This prompt seems like a double up to me. There was the Nine Things I Can't Handle post a few days ago. Maybe this is a more indepth unravelling of one...but then again, maybe not....because now that I'm writing this I am now becoming more aware of the one thing that gets my goat.
And it's something that maybe no one can do anything about...maybe it's just the way life is.
It really gets my goat that life is....well....seemingly unfair.
I guess I would even go as far as saying that it's the thing that causes me most angst. I don't get it, I don't like it and have probably spent way too much time shaking my fist at the heavens because of it.
But, it's the way life is....and I do know that I need to just accept it and get on with the business of living. Most of the time I can do this quite easily. Sometimes, when things seem to be particularly unfair, it seems impossible.
I guess I try and be a bit of a rule-keeper and believe that if you keep to the rules things should go well. I try and be as honest as possible with government departments, pay people back as quickly as possible, know that as the keeper of the petty cash, credit card numbers and account details I am trusted and do everything I can to be worthy of that trust. Most times this has gone well. Other times, such as when dealing with government departments, I've fallen victim to "the system" - payments have been cancelled or delayed all because of human error. Sometimes one has to practically bend over backwards to prove how truthful one is being - almost to the point of reporting ones shoe size and what one had for breakfast!
Ok...ok....so I can exaggerate sometimes....
But you get the picture.
And take the attack on my dog Maya...I was doing the right thing. I was walking my dog on a leash. I was being a caring and responsible pet owner. When the dog rushed us both Maya and I immediately adopted non-threatening body language - we were still, eyes averted, Maya was even laying on her belly. We were attacked by a large, black dog that was being walked by it's owner OFF THE LEASH. He did not have control of his dog. My dog offered no threat and yet it was savaged and hurt. The owner and his dog left the scene, leaving me with a severely injured dog and (later) a vet bill in excess of $5000*.

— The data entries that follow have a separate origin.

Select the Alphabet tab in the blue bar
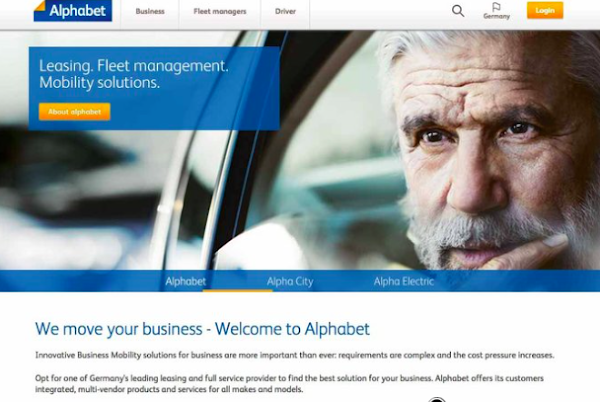 point(186,282)
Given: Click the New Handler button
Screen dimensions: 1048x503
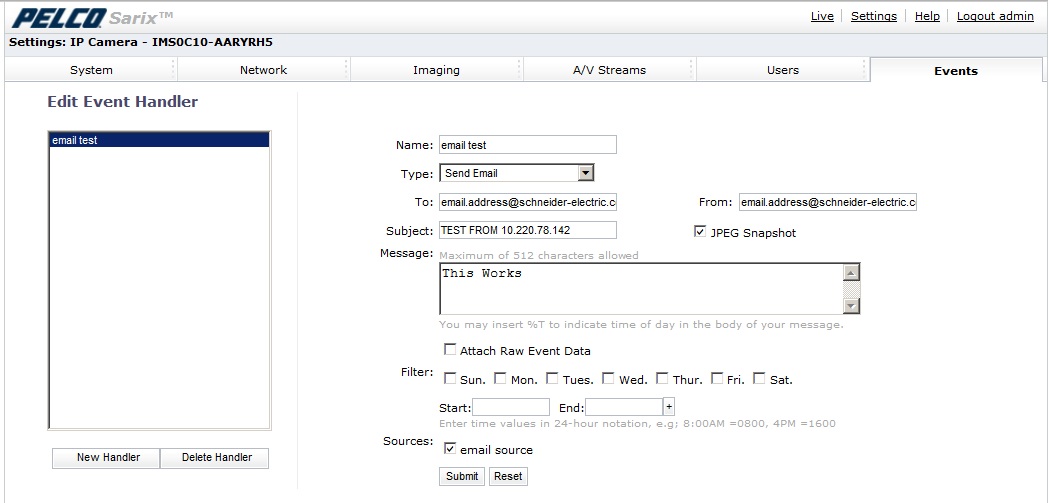Looking at the screenshot, I should coord(108,457).
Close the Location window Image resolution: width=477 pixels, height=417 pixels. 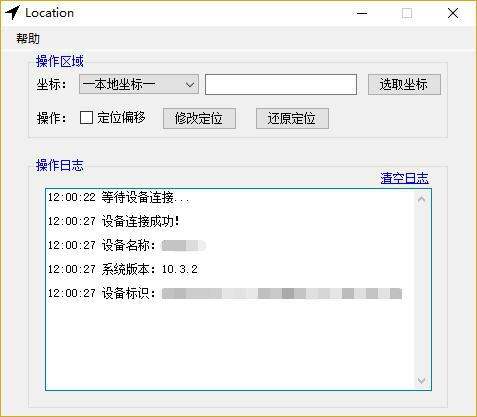tap(453, 13)
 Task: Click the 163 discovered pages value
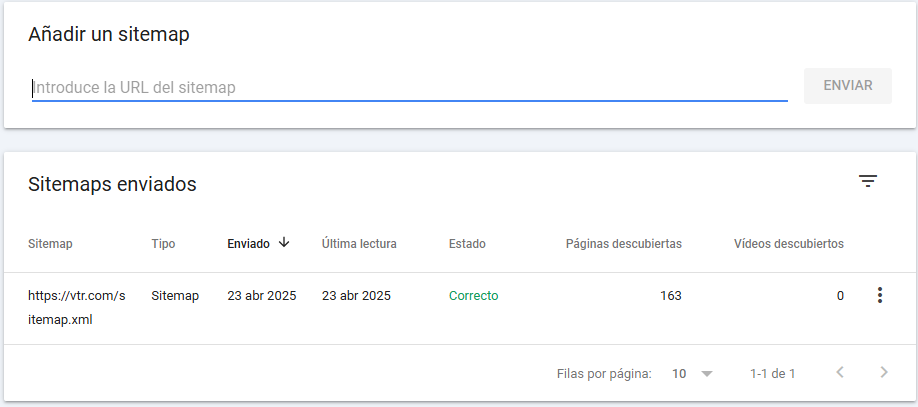tap(670, 296)
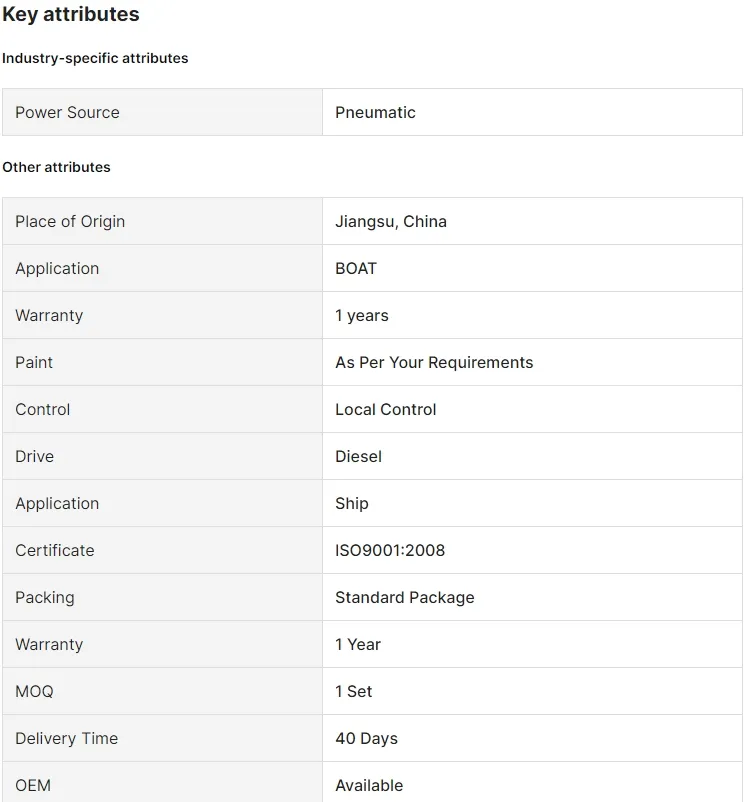This screenshot has width=744, height=802.
Task: Click the 'Other attributes' subheading
Action: pos(56,167)
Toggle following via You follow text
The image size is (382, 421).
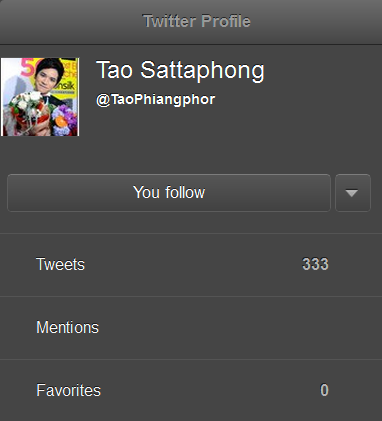click(x=169, y=192)
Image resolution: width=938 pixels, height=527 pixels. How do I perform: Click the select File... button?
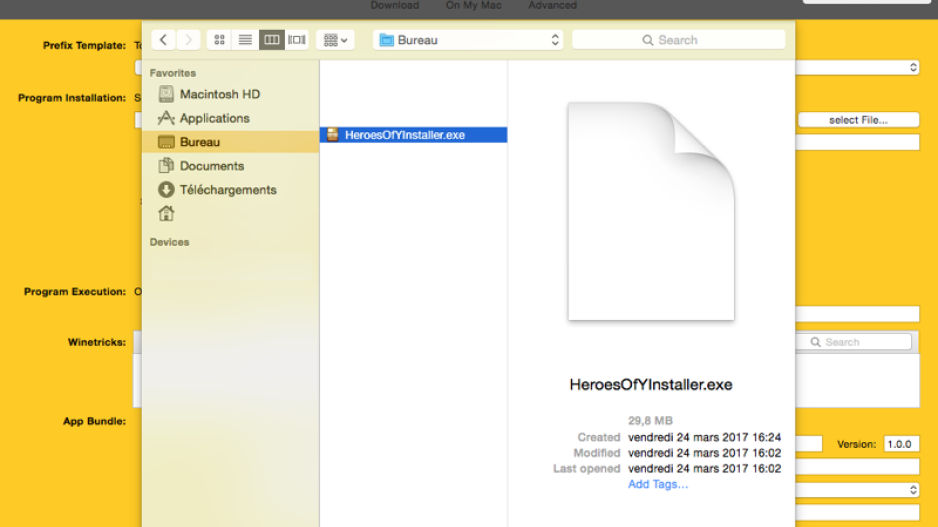(x=858, y=120)
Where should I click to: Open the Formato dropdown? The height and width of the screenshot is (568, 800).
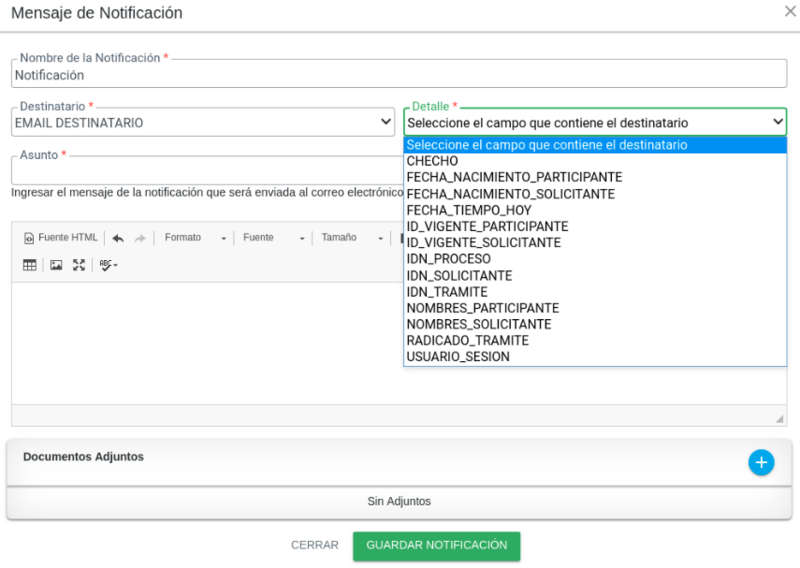(196, 238)
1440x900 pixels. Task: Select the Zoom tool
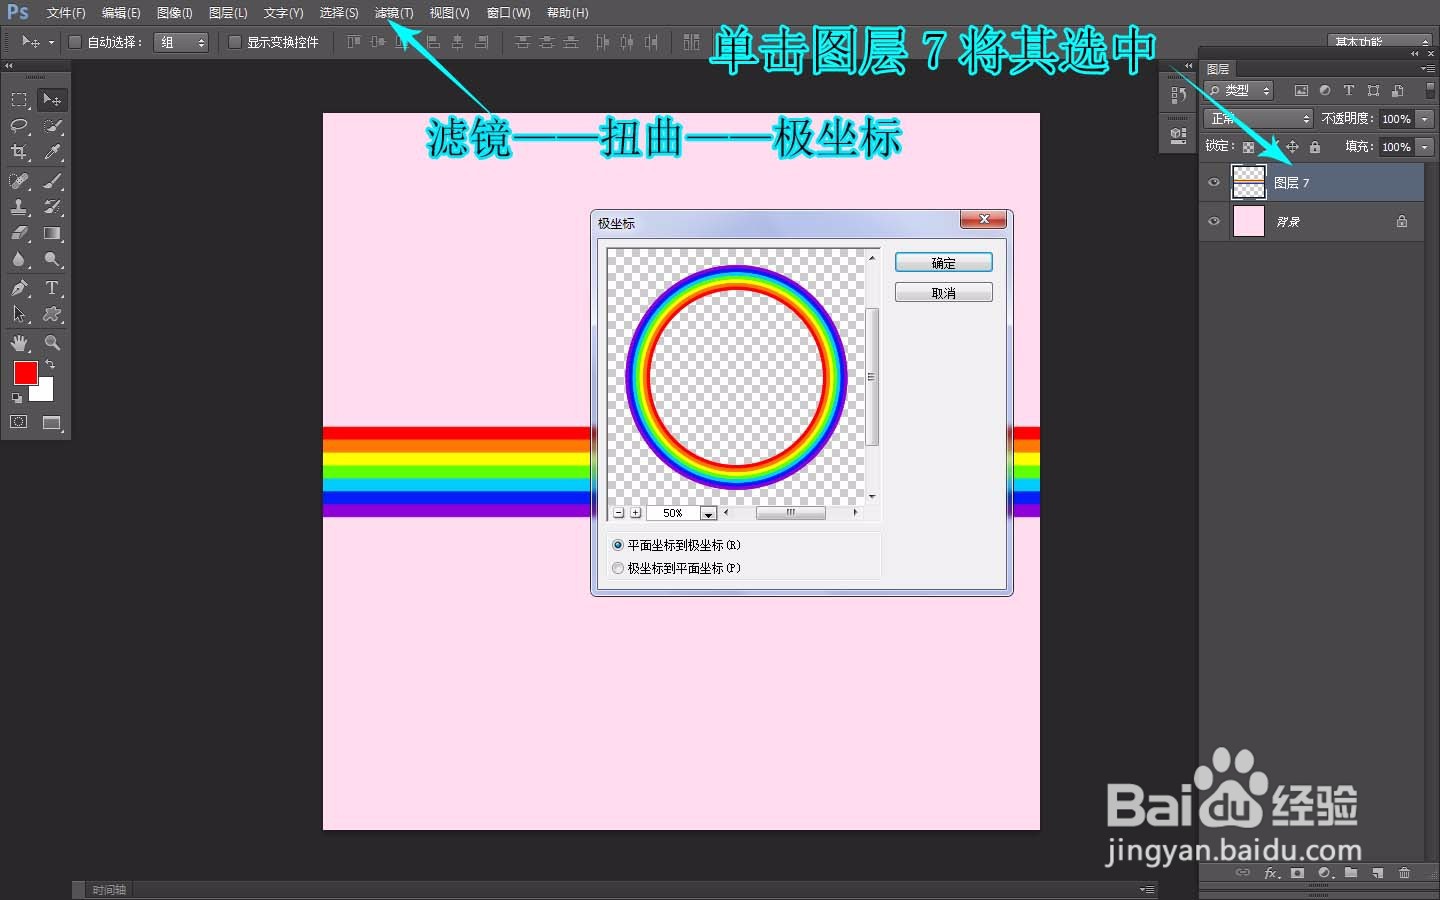tap(52, 342)
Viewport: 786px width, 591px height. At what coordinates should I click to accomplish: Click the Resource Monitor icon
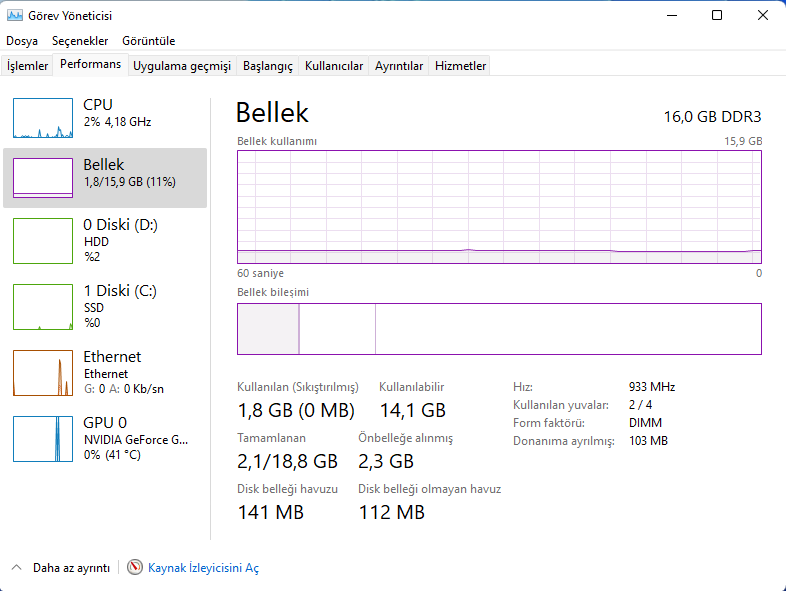[135, 567]
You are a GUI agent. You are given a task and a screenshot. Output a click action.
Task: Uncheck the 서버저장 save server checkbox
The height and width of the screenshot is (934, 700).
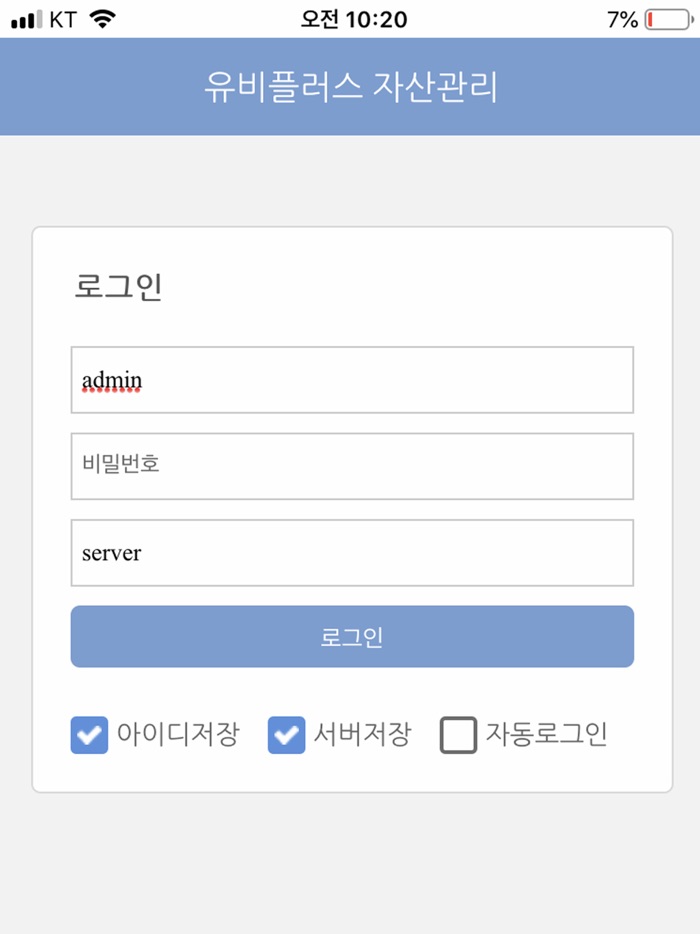(286, 734)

It is all not fair. Even if the owner is found and we are reimbursed, it is still not fair. My precious Maya, my sweet, gentle girl was severely hurt and will never be quite the same again.
So...that's what gets my goat. The fact that people who do the right thing as often as possible are often the ones who pay the most and those who don't....well.....just get to do life pretty easy. I know that's not strictly true...but it's the way my mind processes it.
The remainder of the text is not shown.